In later years I would discover facts about this game none of us boys knew or would have cared about at the time.  Charlie Gehringer, late of the Tigers who had played in the earliest All-Star game threw out the first pitch. The two managers, both future Hall of Famers were Sparky Anderson (Reds) and Earl Weaver (Orioles) whose teams had met in the last World Series. The American League hadn’t won an All-Star game going back to 1962-before any of us were born.  The American side wouldn’t win another one for a dozen years, by which time some of us would be in college.  More to the point the National League had a 3-0 lead before Jackson’s mighty clout in the last of the third. The senior circuit had tallied twice in the second and once in the third. In the second, after Willie Stargell was hit by a pitch Johnny Bench hit the first of 6 home runs that would be hit, all by future Hall of Famers. An inning later Hank Aaron homered to make it 3-0 National League.  They would fail to score again until the 8th. They would put up 4 runs with only 5 hits, while the winning American League team scored 6 with 7 hits. Another 2-run home run off Frank Robinson’s bat left the lot before the third inning ended making it 4-3 American League and they never looked back. Of The 4 early home runs, two each were given up by starting pitchers Doc Ellis and Vida Blue. In the home 6th, facing the Cubs’ Ferguson Jenkins the home team struck again. Detroit’s own Al Kaline singled, after which Harmon Killebrew hit the American League’s third two-run dinger of the night. In the 8th the National League scored their final run on a solo shot by Roberto Clemente.  No fan in attendance or watching around the world could know Clemente would never step to the plate in another All-Star game. While he was elected to the team in 1972 he was injured and unable to play.  He was killed on the night of New Year’s Eve 1972 in a plane crash.

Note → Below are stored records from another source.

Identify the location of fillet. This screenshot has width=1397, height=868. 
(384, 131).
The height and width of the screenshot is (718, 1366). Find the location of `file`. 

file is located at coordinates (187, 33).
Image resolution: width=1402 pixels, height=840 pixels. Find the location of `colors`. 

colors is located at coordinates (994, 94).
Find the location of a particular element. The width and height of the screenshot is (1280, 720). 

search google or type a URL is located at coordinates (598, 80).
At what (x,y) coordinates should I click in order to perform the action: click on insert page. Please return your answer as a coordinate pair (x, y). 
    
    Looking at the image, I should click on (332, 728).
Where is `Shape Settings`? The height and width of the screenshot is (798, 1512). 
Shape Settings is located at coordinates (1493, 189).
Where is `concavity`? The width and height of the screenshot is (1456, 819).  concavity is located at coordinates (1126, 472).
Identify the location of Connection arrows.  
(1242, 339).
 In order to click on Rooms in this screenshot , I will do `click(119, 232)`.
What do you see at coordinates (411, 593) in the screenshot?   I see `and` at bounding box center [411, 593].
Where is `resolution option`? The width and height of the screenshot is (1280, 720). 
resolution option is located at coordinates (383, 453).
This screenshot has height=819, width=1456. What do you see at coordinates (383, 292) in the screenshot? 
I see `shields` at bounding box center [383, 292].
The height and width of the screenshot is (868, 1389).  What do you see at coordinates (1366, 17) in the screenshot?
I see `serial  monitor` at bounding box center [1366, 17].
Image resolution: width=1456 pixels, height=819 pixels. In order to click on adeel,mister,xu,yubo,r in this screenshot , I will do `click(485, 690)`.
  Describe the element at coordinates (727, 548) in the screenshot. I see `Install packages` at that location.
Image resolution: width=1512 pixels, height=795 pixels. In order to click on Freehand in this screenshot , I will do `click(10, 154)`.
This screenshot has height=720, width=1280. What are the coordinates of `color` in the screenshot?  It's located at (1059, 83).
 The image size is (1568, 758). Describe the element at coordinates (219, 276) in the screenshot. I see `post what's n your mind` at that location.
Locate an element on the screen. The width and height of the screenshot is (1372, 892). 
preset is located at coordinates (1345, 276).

Very few All-Star games have been played since which were worth talking about.  One was played the following year in Atlanta, another in 1979 in Seattle.  The 1994 All-Star game would be memorable if the season were not marred by the strike which broke out a month later. The 2008 All-Star game, a 15-inning marathon and a dandy game was the last game of any merit played at old Yankee Stadium.  The Yankees weren’t competitive that year and wouldn’t be until the following season playing in their new home. The 2002 All-Star game in Milwaukee which should have been Bud Selig’s coronation turned out to be the biggest black eye the Mid-Summer Classic ever received.  With the score tied at 7-7 the game was declared a tie, as neither pitcher elected to send their pitcher out to pitch an 11th inning.  Also neither manager had the foresight to hold a pitcher back in case extra innings were needed. While there has never been another tie there hasn’t been a worthwhile All-Star game since 2008.  Hopefully, with such performers as Aaron Judge, Miguel Sano and Giancarlo Stanton healthy and ready to go the game will regain some of the excitement it once had.  I keep hoping, and so I’m sure does Selig’s successor Rob Manfred.